There are many people of all ages, from all over the world, who suffer from anxiety disorders. These may range from having panic attacks to disturbed sleep patterns. The World Health Organization has classified anxiety disorders as one of the top five mental health diagnoses worldwide. In the US, such disorders are prevalent. Forty million Americans have confessed they are affected by anxiety and stress. In general, women tend to be more affected than men. So what are anxiety disorders exactly? Meditation and mindfulness are recommended ways to address such disorders, so what kind of mindfulness techniques can we try? Let’s discover some straightforward therapies we can all start today.
The American Psychological Association (APA) defines anxiety as “an emotion characterized by feelings of tension, worried thoughts, and physical changes such as increased blood pressure.”
Anxiety is an emotion that can stem from stress and worry and differs from an anxiety disorder. If the former can occur every now and then, the latter is a medical condition. If left untreated, anxiety disorders have the potential to significantly disrupt our lives.
Life events and traumatic experiences rooted in childhood or early adulthood can create panic and anxiety. For instance, abuse and neglect, death, separation, divorce, financial difficulties, and the loss of a home can open the door for anxiety disorders later on. It takes time to recognize these conditions, which tend to develop more in adulthood.
Feelings of insecurity, lack of ability to face certain events without fear, the feeling of being overwhelmed when becoming emotionally attached to a loved one, or the prospect of the future being unknown and frightening are all common concepts that might get stuck in our minds when we are anxious. An elevated heartbeat, sweating, lack of sleep, increased irritability, and restlessness are all possible signs of an anxiety disorder.
There are various clinical manifestations of anxiety disorders, which can become severe if left untreated.
Generalized Anxiety Disorder may center around “everyday events and problems” and include feelings of worry and tension. A panic disorder may center around having panic or anxiety attacks that include both physical and mental elements, such as heart palpitations or fears of losing control. Agoraphobia, or the fear of open or public places, may accompany or follow panic attacks. It may involve “fears of leaving home, entering shops, [or] crowds” or “traveling alone” on public transportation.
OCD, or Obsessive Compulsive Disorder, involves both compulsive and obsessive behavior that disrupts our regular routine, while PTSD, or Post-Traumatic Stress Disorder, follows a major traumatic event in our lives. PTSD affects more than 8 million people in the US.
Clinical depression may also be linked to anxiety disorders. Depression is linked to a consistently low mood and negative thoughts, as well as physical disturbances like insomnia. An anxiety disorder may accompany feelings of depression.
Anxiety disorders may interfere with our daily lives, goals, and relationships with people close to us. It’s important to speak with a licensed mental health professional if you think you may suffer from an anxiety disorder or if you have persistent feelings of stress. We may all have different personal experiences of how it feels to live with an anxiety disorder, and those feelings may happen on an emotional and physical level.

(Records in a dataset)
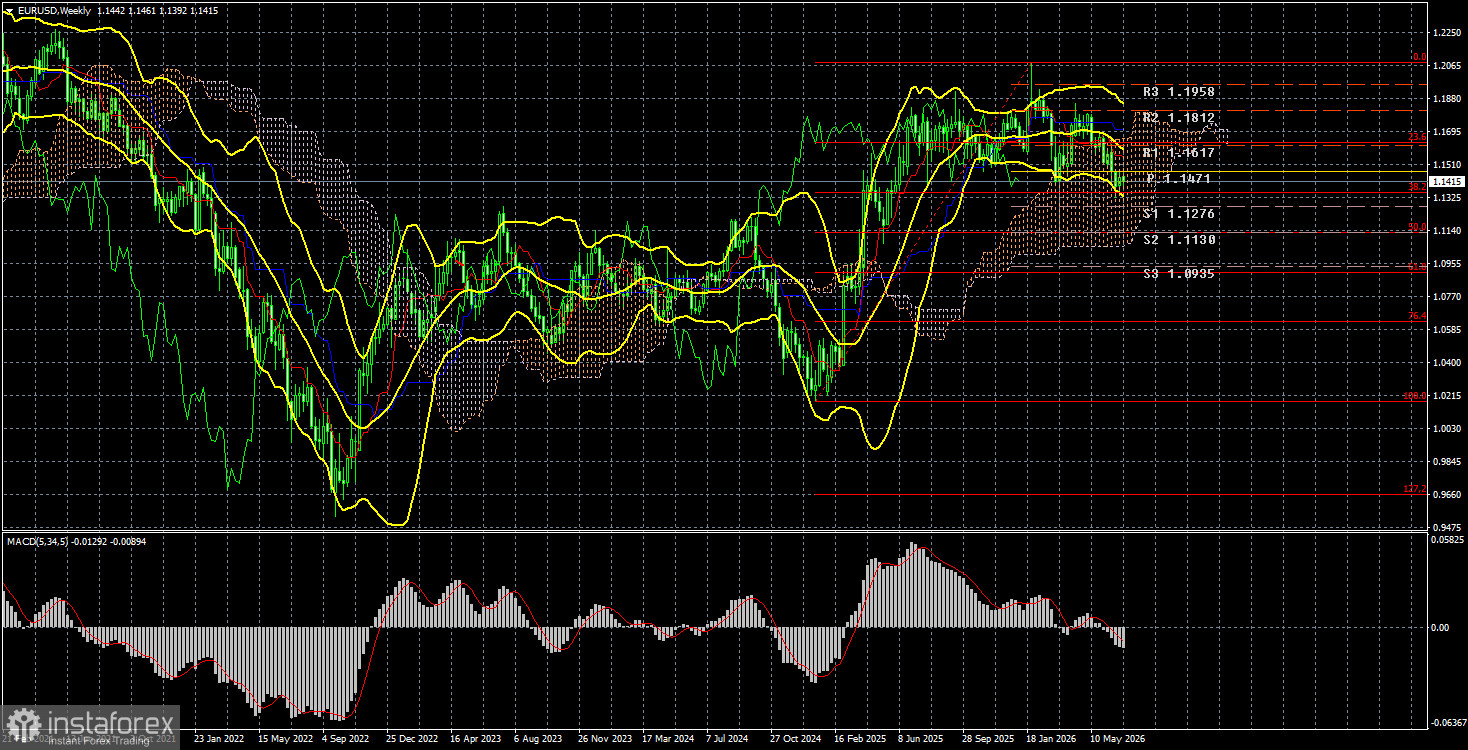Select the S3 1.0935 support label
Image resolution: width=1468 pixels, height=750 pixels.
click(1179, 273)
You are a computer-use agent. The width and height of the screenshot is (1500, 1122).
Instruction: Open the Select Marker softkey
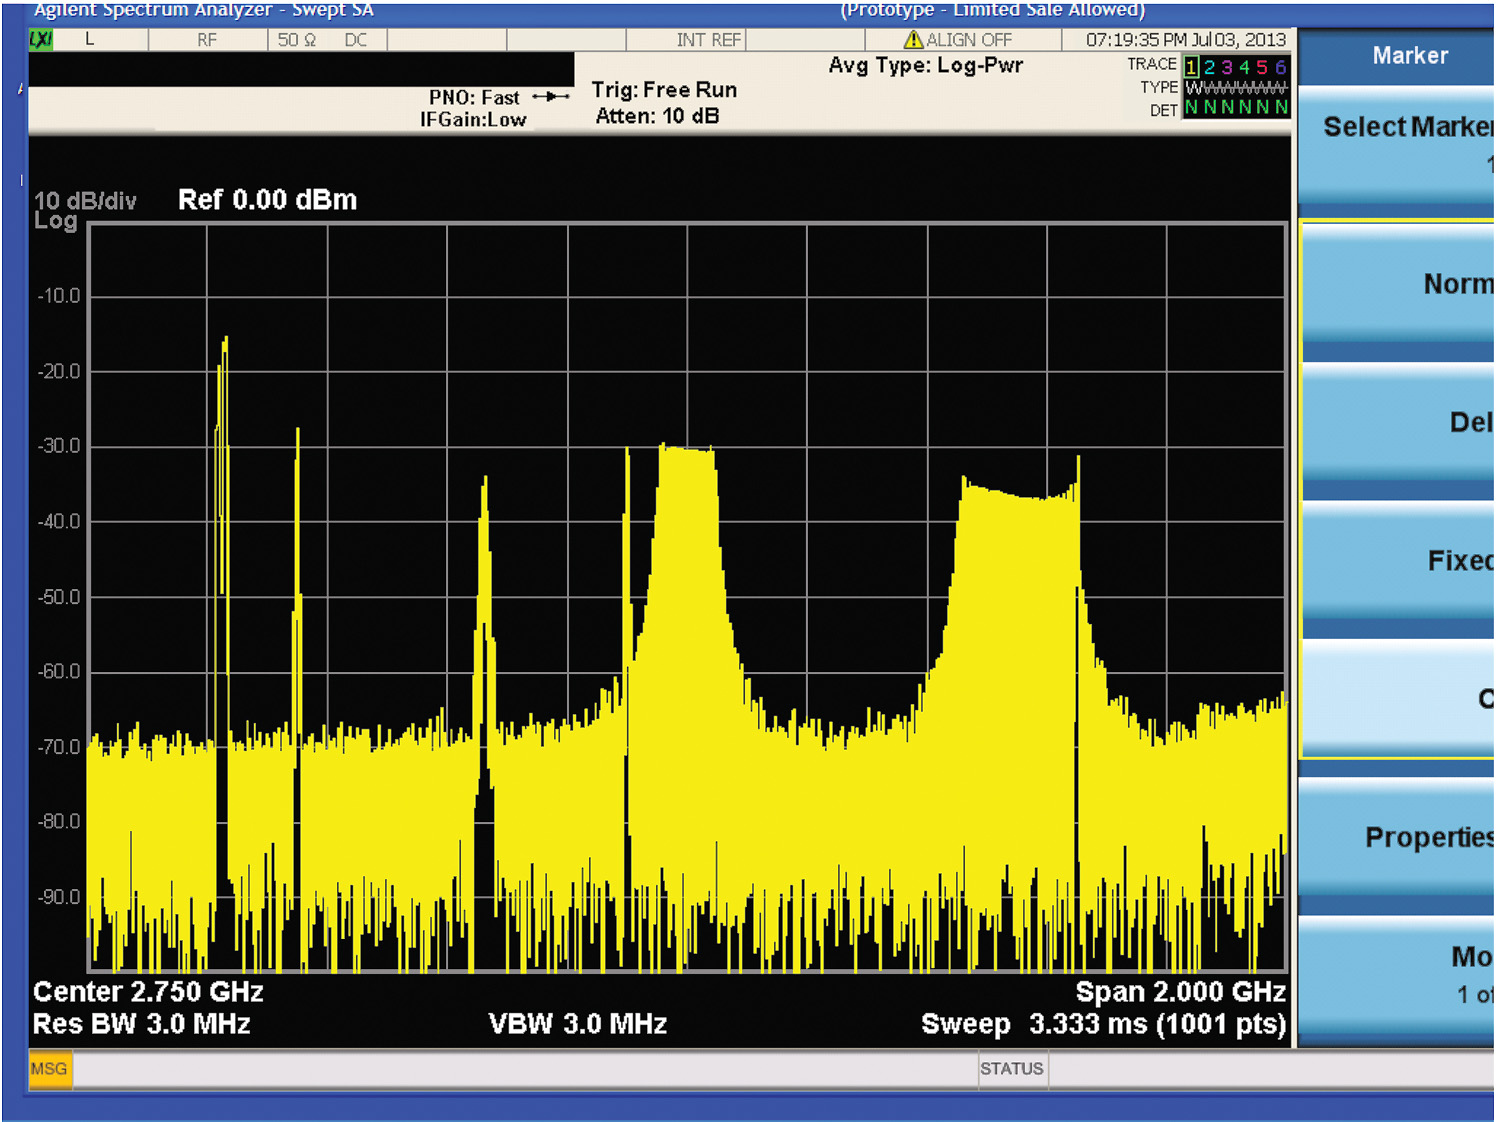(1398, 140)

_QUESTIONS TO ANSWER_:
A. According to the passage on anxiety disorders, how many people in the US does PTSD affect?
B. Restate the paragraph of the passage on anxiety disorders that begins "Generalized Anxiety Disorder may center around" as a concise bulleted list, retaining its main facts.
C. Pick up the passage on anxiety disorders after its final sentence and continue writing it.

_ANSWERS FOR THE EXERCISE_:
A. More than 8 million people.

B.
- Generalized Anxiety Disorder: feelings of worry and tension centered on everyday events and problems.
- Panic disorder: panic or anxiety attacks with physical and mental elements, such as heart palpitations or fears of losing control.
- Agoraphobia: fear of open or public places, which may accompany or follow panic attacks and involve fears of leaving home, entering shops, crowds, or traveling alone on public transportation.

C.
On an emotional level, we may experience a desire for isolation and feel unable to look at life with a balanced perspective. We may feel like our emotions set us apart from others and engage in self-destructive behaviors like alcohol or substance use. We may also distance ourselves from others and isolate ourselves because we are scared of how they may react to our emotions.
On a physical level, we may become sleep deprived if our level of worry becomes high enough and disrupts our normal sleep routine. We may lose or gain weight depending on how we manage our feelings of stress. Anxiety disorders may also result in tension in the neck or recurrent headaches or migraines. We may also struggle with digestive issues, skin dryness, or even hair loss.
For a long time, the default diagnosis for anxiety disorders has been that a doctor, psychologist, or psychiatrist prescribes therapy, such as through a psychotherapist or counselor, and/or pharmaceutical drugs (i.e. pharmacotherapy).
The default solutions offered by Western medicine today are:
Acceptance and Commitment Therapy that uses psychotherapy to address traumatic events and unwanted emotions with the goal of rearranging how we relate to these key events in our lives.
Cognitive Behavioral Therapy that focuses on developing personal coping strategies to improve emotional regulation.
Pharmacotherapy that uses medication such as antidepressants to treat anxiety disorders.
However, mindfulness techniques, such as breathing exercises, Metta meditation (a form of loving-kindness meditation that focuses on benevolence, loved ones, and the universe), yoga, and Buddhist practices, are regarded as a powerful way to supplement a treatment plan developed with a mental health professional. Alongside adopting a healthy routine, like eating a balanced diet, drinking enough water, and exercising daily in some form, mindfulness may help us along to reaching the goal of leading a less-anxious life. Walking in nature, spending time doing a relaxing activity, or taking care of ourselves or a pet are all easy-to-do mindful techniques. And if we have a creative soul, we can combine these mindful practices with making art as well.